▶ **DATA LISTING**:
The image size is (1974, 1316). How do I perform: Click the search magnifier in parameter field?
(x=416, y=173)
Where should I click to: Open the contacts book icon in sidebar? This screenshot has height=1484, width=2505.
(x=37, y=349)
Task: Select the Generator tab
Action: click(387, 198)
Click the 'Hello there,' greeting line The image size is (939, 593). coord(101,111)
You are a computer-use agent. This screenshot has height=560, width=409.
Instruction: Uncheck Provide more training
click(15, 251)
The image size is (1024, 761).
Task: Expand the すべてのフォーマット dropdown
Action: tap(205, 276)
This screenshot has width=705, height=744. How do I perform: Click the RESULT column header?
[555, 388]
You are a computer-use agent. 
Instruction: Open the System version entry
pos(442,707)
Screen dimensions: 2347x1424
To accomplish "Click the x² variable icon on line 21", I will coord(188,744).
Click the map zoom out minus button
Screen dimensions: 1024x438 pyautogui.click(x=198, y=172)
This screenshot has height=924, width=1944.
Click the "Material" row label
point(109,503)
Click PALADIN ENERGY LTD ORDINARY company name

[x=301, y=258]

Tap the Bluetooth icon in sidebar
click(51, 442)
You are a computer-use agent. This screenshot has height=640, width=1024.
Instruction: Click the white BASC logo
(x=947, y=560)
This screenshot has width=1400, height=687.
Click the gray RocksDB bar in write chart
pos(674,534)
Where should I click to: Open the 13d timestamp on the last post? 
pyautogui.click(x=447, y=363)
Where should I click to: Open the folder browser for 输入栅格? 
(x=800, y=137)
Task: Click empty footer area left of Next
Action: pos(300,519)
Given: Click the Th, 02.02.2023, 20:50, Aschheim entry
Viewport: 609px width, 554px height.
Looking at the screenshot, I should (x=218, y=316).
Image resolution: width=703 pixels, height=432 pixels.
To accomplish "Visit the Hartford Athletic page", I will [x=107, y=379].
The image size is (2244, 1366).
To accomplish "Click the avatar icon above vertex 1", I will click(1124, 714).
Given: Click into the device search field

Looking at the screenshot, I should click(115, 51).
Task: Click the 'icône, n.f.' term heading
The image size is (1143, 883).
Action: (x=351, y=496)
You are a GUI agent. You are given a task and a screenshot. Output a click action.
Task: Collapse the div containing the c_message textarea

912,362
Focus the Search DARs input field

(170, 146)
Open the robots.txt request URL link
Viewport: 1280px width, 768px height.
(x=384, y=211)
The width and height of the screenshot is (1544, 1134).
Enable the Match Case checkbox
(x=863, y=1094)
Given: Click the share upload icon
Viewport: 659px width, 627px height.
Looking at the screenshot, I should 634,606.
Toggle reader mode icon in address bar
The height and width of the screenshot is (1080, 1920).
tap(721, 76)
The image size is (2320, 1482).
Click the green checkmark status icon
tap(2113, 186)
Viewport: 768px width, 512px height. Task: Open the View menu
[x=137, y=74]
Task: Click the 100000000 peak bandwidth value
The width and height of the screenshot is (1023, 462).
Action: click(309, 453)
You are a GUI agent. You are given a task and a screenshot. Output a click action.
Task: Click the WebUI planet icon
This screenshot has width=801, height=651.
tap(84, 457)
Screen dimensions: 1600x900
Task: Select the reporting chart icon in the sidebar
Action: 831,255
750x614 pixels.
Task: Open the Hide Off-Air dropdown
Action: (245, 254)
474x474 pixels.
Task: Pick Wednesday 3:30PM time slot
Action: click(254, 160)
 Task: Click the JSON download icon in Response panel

▶ **YOUR TASK**: Copy all of these lines out again word for word.

▶ **FINISHED EXERCISE**:
The image size is (1974, 1316). How do I perform: Click the search magnifier in parameter field?
(x=416, y=173)
Where should I click to: Open the contacts book icon in sidebar? This screenshot has height=1484, width=2505.
(x=37, y=349)
Task: Select the Generator tab
Action: click(387, 198)
Click the 'Hello there,' greeting line The image size is (939, 593). coord(101,111)
You are a computer-use agent. This screenshot has height=560, width=409.
Instruction: Uncheck Provide more training
click(15, 251)
The image size is (1024, 761).
Task: Expand the すべてのフォーマット dropdown
Action: tap(205, 276)
This screenshot has width=705, height=744. How do I perform: Click the RESULT column header?
[555, 388]
You are a computer-use agent. 
Instruction: Open the System version entry
pos(442,707)
Screen dimensions: 2347x1424
To accomplish "Click the x² variable icon on line 21", I will coord(188,744).
Click the map zoom out minus button
Screen dimensions: 1024x438 pyautogui.click(x=198, y=172)
This screenshot has height=924, width=1944.
Click the "Material" row label
point(109,503)
Click PALADIN ENERGY LTD ORDINARY company name

[x=301, y=258]

Tap the Bluetooth icon in sidebar
click(51, 442)
You are a computer-use agent. This screenshot has height=640, width=1024.
Instruction: Click the white BASC logo
(x=947, y=560)
This screenshot has width=1400, height=687.
Click the gray RocksDB bar in write chart
pos(674,534)
Where should I click to: Open the 13d timestamp on the last post? 
pyautogui.click(x=447, y=363)
Where should I click to: Open the folder browser for 输入栅格? 
(x=800, y=137)
Task: Click empty footer area left of Next
Action: pos(300,519)
Given: Click the Th, 02.02.2023, 20:50, Aschheim entry
Viewport: 609px width, 554px height.
Looking at the screenshot, I should (x=218, y=316).
Image resolution: width=703 pixels, height=432 pixels.
To accomplish "Visit the Hartford Athletic page", I will [x=107, y=379].
The image size is (2244, 1366).
To accomplish "Click the avatar icon above vertex 1", I will click(1124, 714).
Given: Click into the device search field

Looking at the screenshot, I should click(115, 51).
Task: Click the 'icône, n.f.' term heading
The image size is (1143, 883).
Action: (x=351, y=496)
You are a GUI agent. You are given a task and a screenshot. Output a click action.
Task: Collapse the div containing the c_message textarea

912,362
Focus the Search DARs input field

(170, 146)
Open the robots.txt request URL link
Viewport: 1280px width, 768px height.
(x=384, y=211)
The width and height of the screenshot is (1544, 1134).
Enable the Match Case checkbox
(x=863, y=1094)
Given: Click the share upload icon
Viewport: 659px width, 627px height.
Looking at the screenshot, I should 634,606.
Toggle reader mode icon in address bar
The height and width of the screenshot is (1080, 1920).
tap(721, 76)
The image size is (2320, 1482).
Click the green checkmark status icon
tap(2113, 186)
Viewport: 768px width, 512px height. Task: Open the View menu
[x=137, y=74]
Task: Click the 100000000 peak bandwidth value
The width and height of the screenshot is (1023, 462).
Action: click(309, 453)
You are a GUI agent. You are given a task and a screenshot. Output a click action.
Task: Click the WebUI planet icon
This screenshot has width=801, height=651.
tap(84, 457)
Screen dimensions: 1600x900
Task: Select the reporting chart icon in the sidebar
Action: 831,255
750x614 pixels.
Task: Open the Hide Off-Air dropdown
Action: (245, 254)
474x474 pixels.
Task: Pick Wednesday 3:30PM time slot
Action: click(254, 160)
 Task: Click the JSON download icon in Response panel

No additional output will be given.